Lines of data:
******

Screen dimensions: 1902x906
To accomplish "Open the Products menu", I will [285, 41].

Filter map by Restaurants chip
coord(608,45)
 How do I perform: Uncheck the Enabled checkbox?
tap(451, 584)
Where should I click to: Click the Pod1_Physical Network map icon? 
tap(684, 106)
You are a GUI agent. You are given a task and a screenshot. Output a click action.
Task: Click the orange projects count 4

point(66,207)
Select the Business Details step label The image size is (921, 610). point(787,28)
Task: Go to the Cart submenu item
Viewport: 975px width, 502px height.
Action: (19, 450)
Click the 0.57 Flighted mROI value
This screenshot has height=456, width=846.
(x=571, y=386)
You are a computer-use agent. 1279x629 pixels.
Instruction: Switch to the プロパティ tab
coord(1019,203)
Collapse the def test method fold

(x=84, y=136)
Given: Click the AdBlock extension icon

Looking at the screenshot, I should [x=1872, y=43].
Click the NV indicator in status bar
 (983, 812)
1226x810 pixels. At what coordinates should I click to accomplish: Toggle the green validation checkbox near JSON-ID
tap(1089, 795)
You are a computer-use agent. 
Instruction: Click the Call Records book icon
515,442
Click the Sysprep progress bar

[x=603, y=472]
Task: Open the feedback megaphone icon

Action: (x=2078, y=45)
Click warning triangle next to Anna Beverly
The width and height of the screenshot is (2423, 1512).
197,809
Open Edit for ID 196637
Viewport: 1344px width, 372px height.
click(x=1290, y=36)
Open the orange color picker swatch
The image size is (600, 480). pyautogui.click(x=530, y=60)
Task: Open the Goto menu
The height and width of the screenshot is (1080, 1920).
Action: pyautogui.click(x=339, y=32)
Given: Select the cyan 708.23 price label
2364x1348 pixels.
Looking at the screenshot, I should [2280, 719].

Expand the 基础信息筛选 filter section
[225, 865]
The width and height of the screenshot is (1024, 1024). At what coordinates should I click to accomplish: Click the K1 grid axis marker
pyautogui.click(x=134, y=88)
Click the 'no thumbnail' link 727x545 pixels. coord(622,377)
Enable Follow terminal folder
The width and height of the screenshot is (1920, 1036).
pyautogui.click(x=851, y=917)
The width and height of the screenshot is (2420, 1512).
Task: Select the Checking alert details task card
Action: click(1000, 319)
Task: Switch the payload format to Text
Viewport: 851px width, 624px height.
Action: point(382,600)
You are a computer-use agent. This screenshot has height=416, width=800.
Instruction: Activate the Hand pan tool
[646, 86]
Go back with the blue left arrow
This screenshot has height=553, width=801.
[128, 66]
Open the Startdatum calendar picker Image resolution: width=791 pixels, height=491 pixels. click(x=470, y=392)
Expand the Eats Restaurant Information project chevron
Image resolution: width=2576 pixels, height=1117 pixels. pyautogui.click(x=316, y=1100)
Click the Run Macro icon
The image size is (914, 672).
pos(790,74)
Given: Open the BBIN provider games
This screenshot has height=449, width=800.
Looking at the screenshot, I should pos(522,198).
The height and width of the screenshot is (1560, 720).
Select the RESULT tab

******

STATED GOAL ->
Rewrite the material from its first line through the line containing "The image size is (600, 480).", swapping "Instruction" for "Directive" and leaving everything else as it is.

CORRECT RESULT ->
Screen dimensions: 1902x906
To accomplish "Open the Products menu", I will [285, 41].

Filter map by Restaurants chip
coord(608,45)
 How do I perform: Uncheck the Enabled checkbox?
tap(451, 584)
Where should I click to: Click the Pod1_Physical Network map icon? 
tap(684, 106)
You are a GUI agent. You are given a task and a screenshot. Output a click action.
Task: Click the orange projects count 4

point(66,207)
Select the Business Details step label The image size is (921, 610). point(787,28)
Task: Go to the Cart submenu item
Viewport: 975px width, 502px height.
Action: (19, 450)
Click the 0.57 Flighted mROI value
This screenshot has height=456, width=846.
(x=571, y=386)
You are a computer-use agent. 1279x629 pixels.
Directive: Switch to the プロパティ tab
coord(1019,203)
Collapse the def test method fold

(x=84, y=136)
Given: Click the AdBlock extension icon

Looking at the screenshot, I should [x=1872, y=43].
Click the NV indicator in status bar
 (983, 812)
1226x810 pixels. At what coordinates should I click to accomplish: Toggle the green validation checkbox near JSON-ID
tap(1089, 795)
You are a computer-use agent. 
Directive: Click the Call Records book icon
515,442
Click the Sysprep progress bar

[x=603, y=472]
Task: Open the feedback megaphone icon

Action: (x=2078, y=45)
Click warning triangle next to Anna Beverly
The width and height of the screenshot is (2423, 1512).
197,809
Open Edit for ID 196637
Viewport: 1344px width, 372px height.
click(x=1290, y=36)
Open the orange color picker swatch
The image size is (600, 480). pyautogui.click(x=530, y=60)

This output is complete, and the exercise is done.